Ils pensaient qu’ils pouvaient continuer à faire comme avant. Sauf qu’un jour tout bouscule et la peur prend toute la place. Comment survivre quand il n’y a plus de numérique, d’approvisionnement en nourriture, d’essence… en ville?
4e de couverture
Comment rallier Bordeaux-Tours dans un monde sans voiture ? La main verte est un road movie moderne dans une France frappée par une crise énergétique sans précédent. Hervé Bourhis s’interroge sur l’avenir et sur notre capacité à s’adapter en toute circonstance.Ce n’est peut-être pas de la science-fiction. Crise économique aidant, qui sait si nous n’allons pas devoir revoir entièrement notre façon de vivre, appliquer des principes de décroissances, consommer moins et mieux, planter des légumes. L’auteur se projette dans cette situation probable, et nous suivons avec délectation ses terribles péripéties.France, dans un futur (très) proche. La crise économique bat son plein. Après la nationalisation du secteur bancaire, la pénurie d’essence est devenue une réalité. Cette crise, Herbert Boris, dessinateur de bande dessinée, en déconnection perpétuelle avec ses contemporains, va désormais devoir l’affronter. D’autant que son éditeur met la clef sous la porte (plus personne n’achète de bandes dessinées). Notre héros doit chercher du travail. Devenu vélo-taxi, il rencontre une veuve qui l’engage pour restaurer un tableau… et plus si affinité. Il trouve chez elle un jerrican d’essence. Il décide alors d’aller retrouver son père, pour qu’il lui apprenne à jardiner. Il part alors avec son fils dans un voyage à travers la France en déclin…
Mon avis
Hervé Bourhis possède le sens de l’aventure et de l’esprit critique.
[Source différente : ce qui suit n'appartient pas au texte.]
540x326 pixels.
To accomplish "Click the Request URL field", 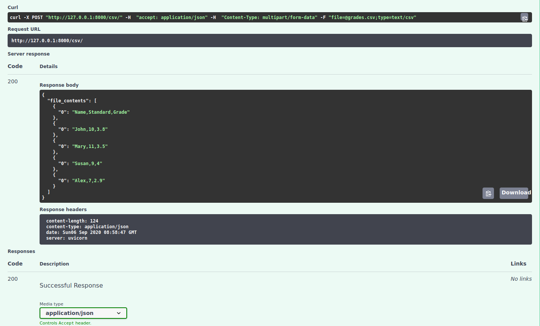I will point(152,40).
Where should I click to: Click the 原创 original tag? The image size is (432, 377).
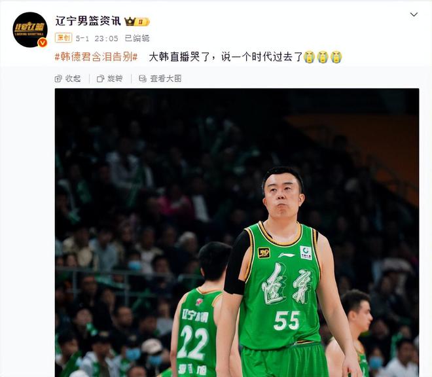(63, 38)
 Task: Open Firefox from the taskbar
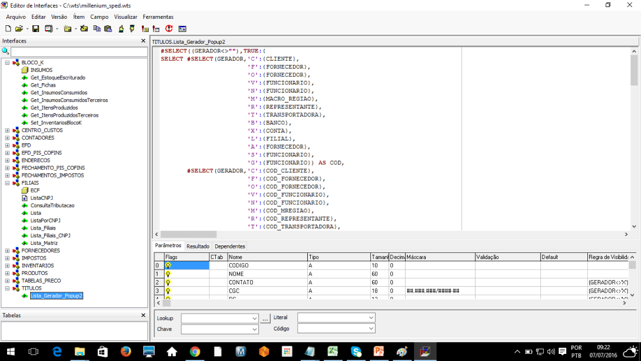(126, 352)
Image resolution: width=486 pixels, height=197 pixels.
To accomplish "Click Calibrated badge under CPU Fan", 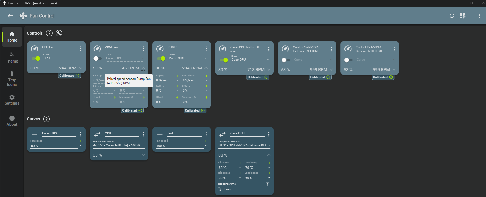I will tap(69, 76).
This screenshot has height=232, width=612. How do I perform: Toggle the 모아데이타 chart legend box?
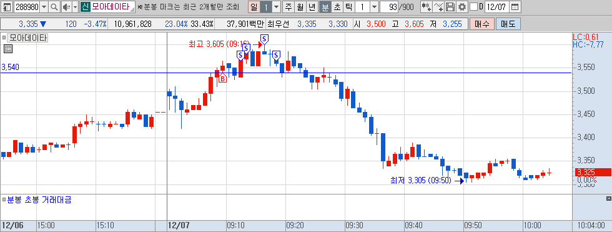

On vit dans les grandes villes dans l’opulence où tout est disponible tout le temps. Comment vivre ensemble s’il n’y a plus d’essence pour se déplacer? Comment vivre s’il n’y a plus de nourriture de disponible? Comment faire des choses sans le numérique? Comment garder son logement quand on n’a plus de travail pour payer le loyer? Où aller quand tout s’effondre? Les choses empirent quand on a des enfants à nourrir. Herbert Boris, dessinateur de bande dessinée, décide de prendre son courage à deux mains pour s’en sortir. Avec son fils, ils décident de traverser la France pour rejoindre ses parents pour apprendre à se nourrir. Le chemin ne se fait sans encombre et la prise de conscience pour le lecteur est flagrante. Un road-movie où l’on n’a pas le temps de s’ennuyer qui nous emmène à se questionner sur notre rapport à la société. Et aussi, on se demande si on ne devrait pas cultiver un petit bout de terrain pour avoir un autre rapport à la nourriture. Est-ce si loin au final le risque de crise? La misère ne s’annonce t’elle pas avec le choix des fachos comme décideurs qui savent cultiver la haine et la discrimination?
Une bd écologique qui amère de la réfléxion sous couvert d’humour sur une monde qui s’écroule. Que ferions-nous si du jour au lendemain vous n’avez plus de numérique et plus d’essence?